Dataset entries:
=-=-=

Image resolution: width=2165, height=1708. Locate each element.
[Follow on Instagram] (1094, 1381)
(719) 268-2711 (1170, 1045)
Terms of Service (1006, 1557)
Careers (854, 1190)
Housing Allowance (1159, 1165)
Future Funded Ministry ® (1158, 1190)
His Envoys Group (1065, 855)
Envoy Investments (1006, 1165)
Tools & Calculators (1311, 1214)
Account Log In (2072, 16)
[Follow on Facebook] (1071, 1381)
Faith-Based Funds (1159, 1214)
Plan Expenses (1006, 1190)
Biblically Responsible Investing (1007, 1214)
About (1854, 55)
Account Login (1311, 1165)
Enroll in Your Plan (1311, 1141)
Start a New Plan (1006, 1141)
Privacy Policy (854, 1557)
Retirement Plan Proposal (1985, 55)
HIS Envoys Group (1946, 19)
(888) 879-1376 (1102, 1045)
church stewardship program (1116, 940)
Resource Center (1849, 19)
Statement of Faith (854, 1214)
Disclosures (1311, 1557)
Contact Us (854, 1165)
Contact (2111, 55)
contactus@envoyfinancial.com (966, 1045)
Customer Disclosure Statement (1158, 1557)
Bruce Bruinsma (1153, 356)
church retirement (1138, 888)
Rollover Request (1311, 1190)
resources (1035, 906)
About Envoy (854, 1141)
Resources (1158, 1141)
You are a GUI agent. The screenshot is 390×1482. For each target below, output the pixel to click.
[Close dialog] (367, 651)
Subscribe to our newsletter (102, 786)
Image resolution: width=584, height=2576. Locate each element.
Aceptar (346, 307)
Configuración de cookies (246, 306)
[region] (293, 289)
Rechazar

=-=-=

> **WHAT IS REQUIRED**
Each of the lines from the one that contains "Envoy Investments (1006, 1165)" through the last line of the data needs to be repeated exactly, with no others.

> **REPLY TO THE TASK**
Envoy Investments (1006, 1165)
Tools & Calculators (1311, 1214)
Account Log In (2072, 16)
[Follow on Facebook] (1071, 1381)
Faith-Based Funds (1159, 1214)
Plan Expenses (1006, 1190)
Biblically Responsible Investing (1007, 1214)
About (1854, 55)
Account Login (1311, 1165)
Enroll in Your Plan (1311, 1141)
Start a New Plan (1006, 1141)
Privacy Policy (854, 1557)
Retirement Plan Proposal (1985, 55)
HIS Envoys Group (1946, 19)
(888) 879-1376 (1102, 1045)
church stewardship program (1116, 940)
Resource Center (1849, 19)
Statement of Faith (854, 1214)
Disclosures (1311, 1557)
Contact Us (854, 1165)
Contact (2111, 55)
contactus@envoyfinancial.com (966, 1045)
Customer Disclosure Statement (1158, 1557)
Bruce Bruinsma (1153, 356)
church retirement (1138, 888)
Rollover Request (1311, 1190)
resources (1035, 906)
About Envoy (854, 1141)
Resources (1158, 1141)
You are a GUI agent. The screenshot is 390×1482. For each target below, output the pixel to click.
[Close dialog] (367, 651)
Subscribe to our newsletter (102, 786)
Image resolution: width=584, height=2576. Locate each element.
Aceptar (346, 307)
Configuración de cookies (246, 306)
[region] (293, 289)
Rechazar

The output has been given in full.